• [挑战] 更新下面的所有行：把“computer-use agent”一律换成“desktop agent”，其他内容保持不变。

集合条目

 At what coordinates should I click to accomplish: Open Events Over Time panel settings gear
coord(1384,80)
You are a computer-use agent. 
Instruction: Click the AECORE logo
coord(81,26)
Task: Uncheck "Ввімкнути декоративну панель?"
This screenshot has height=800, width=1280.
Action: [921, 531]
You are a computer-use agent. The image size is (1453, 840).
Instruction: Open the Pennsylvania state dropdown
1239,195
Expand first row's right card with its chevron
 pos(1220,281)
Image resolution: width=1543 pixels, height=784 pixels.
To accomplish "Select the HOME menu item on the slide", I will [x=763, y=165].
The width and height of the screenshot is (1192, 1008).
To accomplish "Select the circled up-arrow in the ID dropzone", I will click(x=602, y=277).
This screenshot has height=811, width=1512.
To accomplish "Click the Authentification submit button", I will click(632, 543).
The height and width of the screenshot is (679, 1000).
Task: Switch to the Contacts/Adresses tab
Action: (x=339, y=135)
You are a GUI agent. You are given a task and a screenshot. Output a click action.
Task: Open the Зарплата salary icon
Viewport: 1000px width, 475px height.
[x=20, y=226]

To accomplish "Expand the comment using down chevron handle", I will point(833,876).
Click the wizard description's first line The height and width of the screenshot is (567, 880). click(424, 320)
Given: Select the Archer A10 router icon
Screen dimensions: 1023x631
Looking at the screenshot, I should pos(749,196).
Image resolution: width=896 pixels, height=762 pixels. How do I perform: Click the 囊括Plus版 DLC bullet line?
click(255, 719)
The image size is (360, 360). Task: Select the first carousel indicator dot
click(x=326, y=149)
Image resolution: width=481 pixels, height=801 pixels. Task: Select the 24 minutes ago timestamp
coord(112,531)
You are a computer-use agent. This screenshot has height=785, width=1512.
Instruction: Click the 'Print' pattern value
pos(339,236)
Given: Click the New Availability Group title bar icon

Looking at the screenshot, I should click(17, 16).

• [预期输出]
 At what coordinates should I click to accomplish: Open Events Over Time panel settings gear
coord(1384,80)
You are a desktop agent. 
Instruction: Click the AECORE logo
coord(81,26)
Task: Uncheck "Ввімкнути декоративну панель?"
This screenshot has height=800, width=1280.
Action: [921, 531]
You are a desktop agent. The image size is (1453, 840).
Instruction: Open the Pennsylvania state dropdown
1239,195
Expand first row's right card with its chevron
 pos(1220,281)
Image resolution: width=1543 pixels, height=784 pixels.
To accomplish "Select the HOME menu item on the slide", I will [x=763, y=165].
The width and height of the screenshot is (1192, 1008).
To accomplish "Select the circled up-arrow in the ID dropzone", I will click(x=602, y=277).
This screenshot has height=811, width=1512.
To accomplish "Click the Authentification submit button", I will click(632, 543).
The height and width of the screenshot is (679, 1000).
Task: Switch to the Contacts/Adresses tab
Action: (x=339, y=135)
You are a GUI agent. You are given a task and a screenshot. Output a click action.
Task: Open the Зарплата salary icon
Viewport: 1000px width, 475px height.
[x=20, y=226]

To accomplish "Expand the comment using down chevron handle", I will point(833,876).
Click the wizard description's first line The height and width of the screenshot is (567, 880). click(424, 320)
Given: Select the Archer A10 router icon
Screen dimensions: 1023x631
Looking at the screenshot, I should pos(749,196).
Image resolution: width=896 pixels, height=762 pixels. How do I perform: Click the 囊括Plus版 DLC bullet line?
click(255, 719)
The image size is (360, 360). Task: Select the first carousel indicator dot
click(x=326, y=149)
Image resolution: width=481 pixels, height=801 pixels. Task: Select the 24 minutes ago timestamp
coord(112,531)
You are a desktop agent. This screenshot has height=785, width=1512.
Instruction: Click the 'Print' pattern value
pos(339,236)
Given: Click the New Availability Group title bar icon

Looking at the screenshot, I should click(17, 16).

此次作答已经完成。